= Problem =
Everything from the line that holds "Beratung und Begleitung (758, 182)" to the end of the entries below should be printed again, word for word, and nothing more.

= Provided material =

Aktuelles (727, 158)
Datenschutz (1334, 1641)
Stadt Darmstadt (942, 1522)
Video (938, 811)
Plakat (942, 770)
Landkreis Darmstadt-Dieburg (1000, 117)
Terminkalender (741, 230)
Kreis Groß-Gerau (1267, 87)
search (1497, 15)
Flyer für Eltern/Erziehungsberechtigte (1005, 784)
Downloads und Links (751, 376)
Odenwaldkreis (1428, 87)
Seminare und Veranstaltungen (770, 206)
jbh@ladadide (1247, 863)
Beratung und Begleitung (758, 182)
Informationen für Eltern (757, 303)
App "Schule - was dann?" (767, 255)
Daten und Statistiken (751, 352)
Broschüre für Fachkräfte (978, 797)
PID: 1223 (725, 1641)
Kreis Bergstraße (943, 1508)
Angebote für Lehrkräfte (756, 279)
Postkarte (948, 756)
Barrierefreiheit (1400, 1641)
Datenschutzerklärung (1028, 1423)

= Answer box =
Beratung und Begleitung (758, 182)
Informationen für Eltern (757, 303)
App "Schule - was dann?" (767, 255)
Daten und Statistiken (751, 352)
Broschüre für Fachkräfte (978, 797)
PID: 1223 (725, 1641)
Kreis Bergstraße (943, 1508)
Angebote für Lehrkräfte (756, 279)
Postkarte (948, 756)
Barrierefreiheit (1400, 1641)
Datenschutzerklärung (1028, 1423)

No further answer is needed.